Brano da leggere »

────────────────────────────────────────

Nel magnifico saggio L'Irredentismo italiano di Nizza e del nizzardo, edito in Roma
dalla casa editrice Settimo Sigillo, Vignoli, dopo aver precisato che
patriottismo “nulla ha a che fare con
nazionalismo e con sciovinismo, così
diffuso in Francia”, dimostra
le radici dell'avversione al patriottismo, vizio circolante nell'Italia
repubblicana: la riduzione del patriottismo al Fascismo, “il Fascismo demonizzato, mostro demoniaco
causa di ogni male, demone immondo, non può
aver pensato anche a ciò che
poteva avere una qualche sua giustificazione”.
Vignoli, autentico patriota non fascista né
antifascista, e perciò ammiratore della dignità degli italiani ovunque manifestata, mette
il dito sulla piaga che ha tormentato la cronaca repubblicana: quell'avversione
all'amor di Patria, che ha intossicato gli antifascisti (salva la impavida
minoranza critica, radunata intorno a Gioacchino Volpe, Giorgio Del Vecchio,
Balbino Giuliano, Carlo Delcroix, Giovanni Durando e ai già
citati Giovannino Guareschi e Piero Operti) nelle opposte schiere di amici
della Russia sovietica o dell'Occidente liberale.
L'avversione del potere politico alla cultura
e alla storia italiana governa la mano morta ideologica, che frena e scoraggia
la qualunque ricerca della verità storica intorno agli italiani oppressi
dai nazionalismi/sciovinismi stranieri.
Al proposito di esterofilia, Vignoli rammenta
un episodio surreale, il comportamento villano dei funzionari italiani in lotta
contro le verità storiche sgradite ai francesi: “Per
aver tentato di esporre la storia dell'agonia dell'italianità di Nizza ad un convegno presso il
Consolato italiano di Nizza venivamo presi per un braccio e letteralmente
trascinati via dal microfono”.
Interessante è la rievocazione del grottesco episodio: “Siccome avevo notato che i relatori italiani
non avevano accennato minimamente al perché
della scomparsa, dopo la cessione, della presenza culturale italiana a Nizza,
accennai alla persecuzione dell'italianità.
Non lo avessi mai fatto, l'addetto culturale, certo preside Panattoni, presomi
per un braccio, mi trascinava in malo modo via dal microfono”.

────────────────────────────────────────

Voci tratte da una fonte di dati
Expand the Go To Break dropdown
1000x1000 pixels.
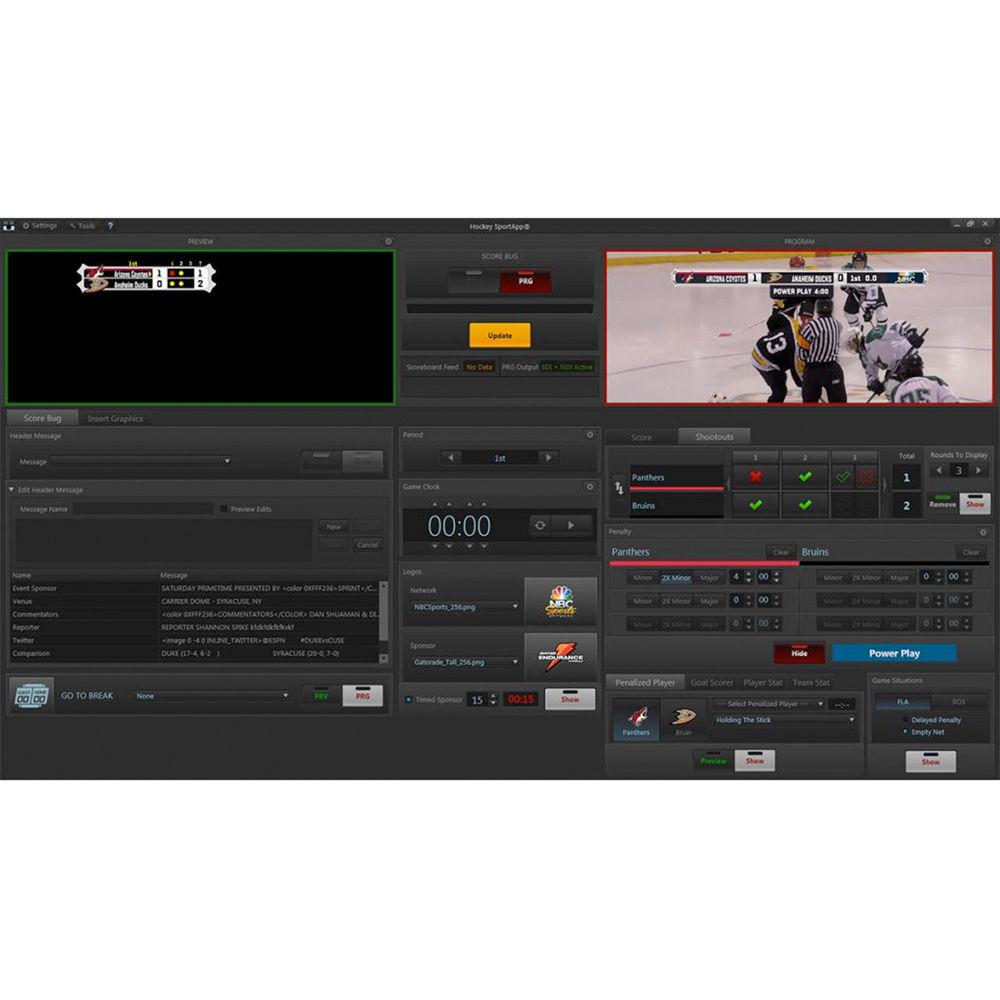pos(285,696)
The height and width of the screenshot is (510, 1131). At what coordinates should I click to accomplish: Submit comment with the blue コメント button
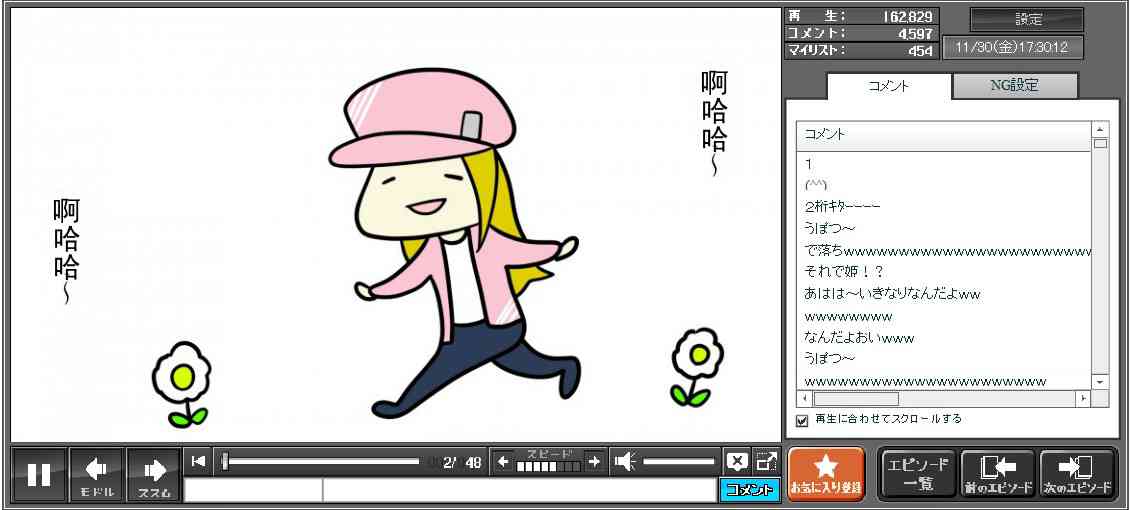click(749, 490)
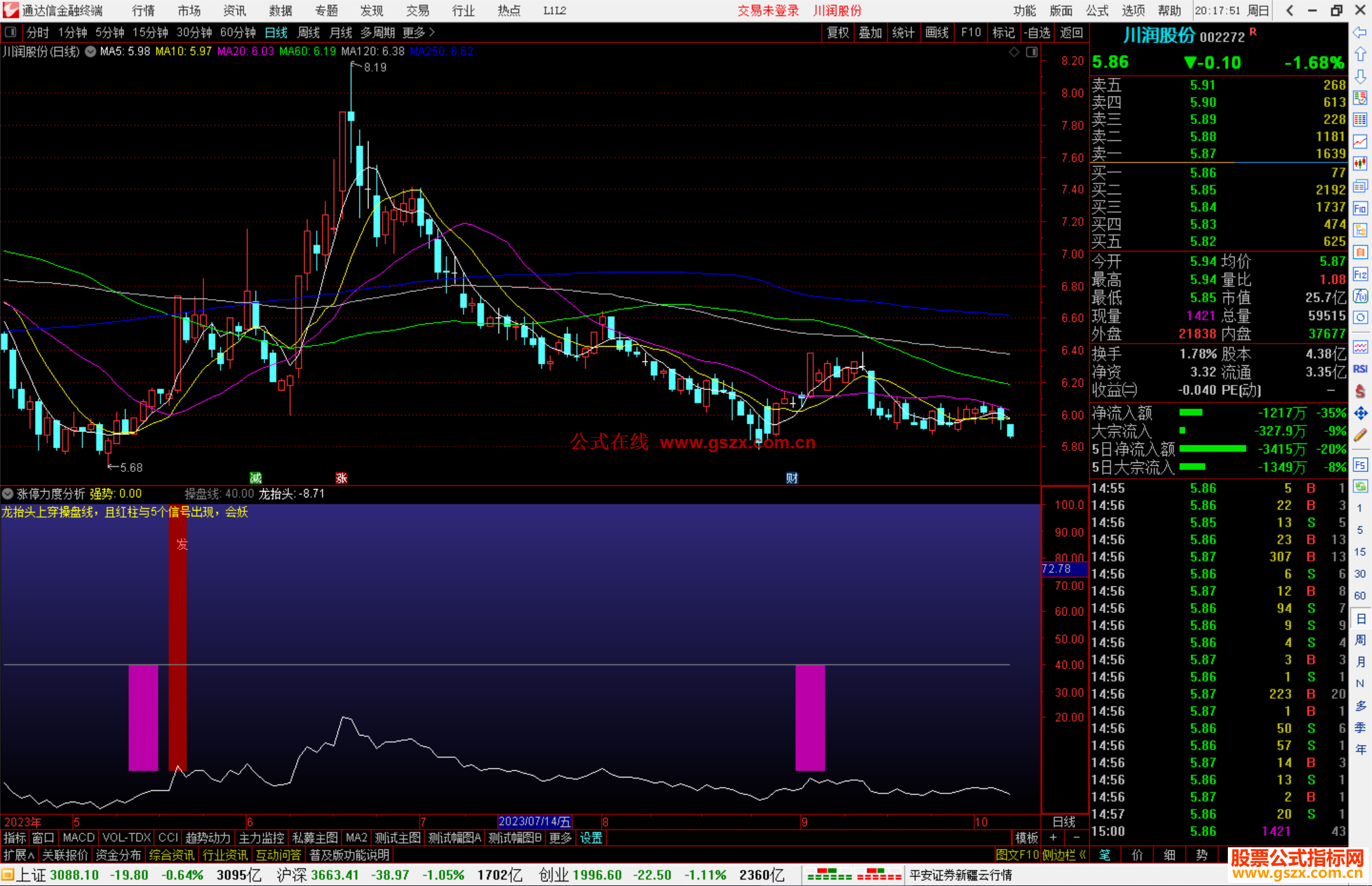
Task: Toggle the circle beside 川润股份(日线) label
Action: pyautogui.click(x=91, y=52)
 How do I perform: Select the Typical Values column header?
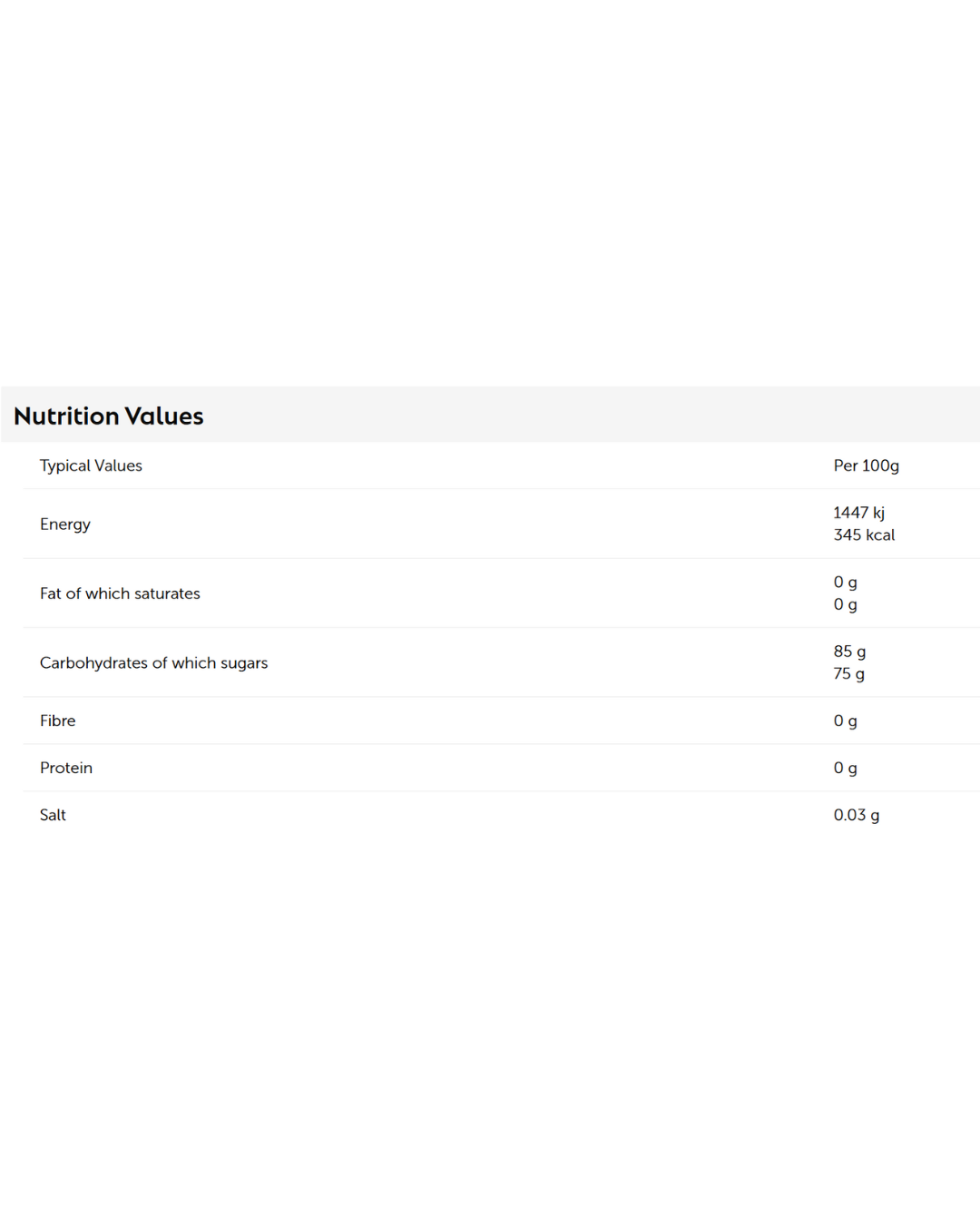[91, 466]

────────────────────────────────────────

Esercizi proposti »
- 1) Riproduca fedelmente, dal brano sull'italianità di Nizza, tutto il passo che va da "Interessante è la" giù fino a "alla persecuzione dell'italianità.".
- 2) Secondo il brano sull'italianità di Nizza, per quale motivo Vignoli, durante il convegno presso il Consolato italiano, accennò alla persecuzione dell'italianità?
- 3) Prosegua il brano sull'italianità di Nizza a partire dalla sua ultima frase.

Soluzioni degli esercizi »
- 1)
Interessante è la rievocazione del grottesco episodio: “Siccome avevo notato che i relatori italiani
non avevano accennato minimamente al perché
della scomparsa, dopo la cessione, della presenza culturale italiana a Nizza,
accennai alla persecuzione dell'italianità.

- 2) Vignoli vi accennò perché aveva notato che i relatori italiani non avevano fatto il minimo cenno al perché, dopo la cessione, fosse scomparsa la presenza culturale italiana a Nizza.

- 3)
La sgradevole verità
emergente dall'episodio narrato da Vignoli conferma che – essendo il nome Patria
umiliato dalla cultura repubblicana e retrocesso all'anodino termine paese –
il patriottismo non ha cittadinanza nella repubblica nata dalla sconfitta.
Per inciso: il delirio esterofilo, matrice
dell'ideologia della repubblica, spiega le ragioni della gongolante e disarmata
leggerezza con cui il governo italiano (complice il frivolo ecumenismo in corsa
dissennata nei sacri palazzi) accoglie le avanguardie dell'islam.
Agli attori recitanti sul sordo palcoscenico
dell'esterofilia, Vignoli rammenta che il potere esercitato dai francesi
nell'italianissima Nizza attuò una sottile oppressione, intesa a
persuadere gli italiani renitenti ad emigrare. Il risultato della persecuzione
esercitata nel segno dell'ipocrisia è l'esodo ingente degli italiani: “Si stima che attualmente a Nizza solo il 15%
della popolazione sia di origine nizzarda”.
Vignoli dimostra che l'italianità di
Nizza si estinse per effetto della repressione della cultura, “con la congiura del silenzio e la
disinformazione, che continua tuttora”.
Opportunamente Vignoli osserva che la tendenza
dei francesi ad addomesticare la verità sulla progettata e realizzata mutazione
della nazionalità dei nizzardi, quantunque riprovevole è comprensibile “quella italiana è
meno facile da spiegarsi se non con la viltà
della Repubblica italiana, nata dalla morte della patria, spiritualmente una
repubblica apatride”.
Il furore anti-italiano
circolante nella cultura di regime (lo rammenta Vignoli) si manifesta in un
articolo pubblicato nella rivista “Il
Veltro, periodico della Società
Dante Alighieri, che dovrebbe dovrebbe diffondere la nostra lingua, in cui mi
si accusa di creare dissidi fra Italia e Francia (con un libro, addirittura!)
di aver citato un non citabile e cioè
Ermanno Amicucci, (al rogo, al rogo...) e, ovviamente, di mire nazionalistiche
se non proprio fascistiche” [2].
Nella seconda, robusta parte
della sua pregevole opera di Vignoli rievoca la vicenda degli italiani
renitenti agli appelli “democratici” lanciati dagli occupanti francesi. Le
notizie (per lo più censurate dalla fellonia dei governi democratici) saranno
prossimaente oggetto di una nota a mparte.
[1] In
via riservata ho spedito al professore Vignoli un triste elenco dei dementi che
squillano nelle prime file del desolato centrodestra.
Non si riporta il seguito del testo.